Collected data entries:
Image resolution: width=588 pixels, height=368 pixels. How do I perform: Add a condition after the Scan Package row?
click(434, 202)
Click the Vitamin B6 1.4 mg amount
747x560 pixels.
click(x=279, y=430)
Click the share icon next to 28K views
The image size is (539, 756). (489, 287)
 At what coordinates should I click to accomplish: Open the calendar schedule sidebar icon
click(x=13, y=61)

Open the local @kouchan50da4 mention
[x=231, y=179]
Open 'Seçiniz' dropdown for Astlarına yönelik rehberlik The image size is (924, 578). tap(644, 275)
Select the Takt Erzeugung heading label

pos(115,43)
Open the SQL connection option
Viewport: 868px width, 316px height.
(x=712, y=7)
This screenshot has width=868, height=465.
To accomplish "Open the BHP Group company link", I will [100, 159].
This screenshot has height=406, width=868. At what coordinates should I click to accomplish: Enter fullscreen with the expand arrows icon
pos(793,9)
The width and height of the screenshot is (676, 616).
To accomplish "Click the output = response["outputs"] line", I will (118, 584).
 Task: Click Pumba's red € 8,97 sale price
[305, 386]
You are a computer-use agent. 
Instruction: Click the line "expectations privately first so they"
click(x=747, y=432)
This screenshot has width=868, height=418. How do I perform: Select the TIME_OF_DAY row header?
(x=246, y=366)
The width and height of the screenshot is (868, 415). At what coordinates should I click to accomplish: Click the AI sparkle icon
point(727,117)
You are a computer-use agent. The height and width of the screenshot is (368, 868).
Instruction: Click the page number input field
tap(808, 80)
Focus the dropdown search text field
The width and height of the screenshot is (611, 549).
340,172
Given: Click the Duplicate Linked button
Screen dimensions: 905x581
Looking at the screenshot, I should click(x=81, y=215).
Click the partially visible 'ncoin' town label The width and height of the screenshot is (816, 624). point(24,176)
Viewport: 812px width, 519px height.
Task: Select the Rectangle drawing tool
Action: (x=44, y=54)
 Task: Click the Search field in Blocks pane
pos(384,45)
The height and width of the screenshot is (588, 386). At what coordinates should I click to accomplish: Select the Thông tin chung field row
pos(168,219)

What to work on: Give the number of lines in the records where the word "will" occurs, and add nothing.

Result of this exercise: 2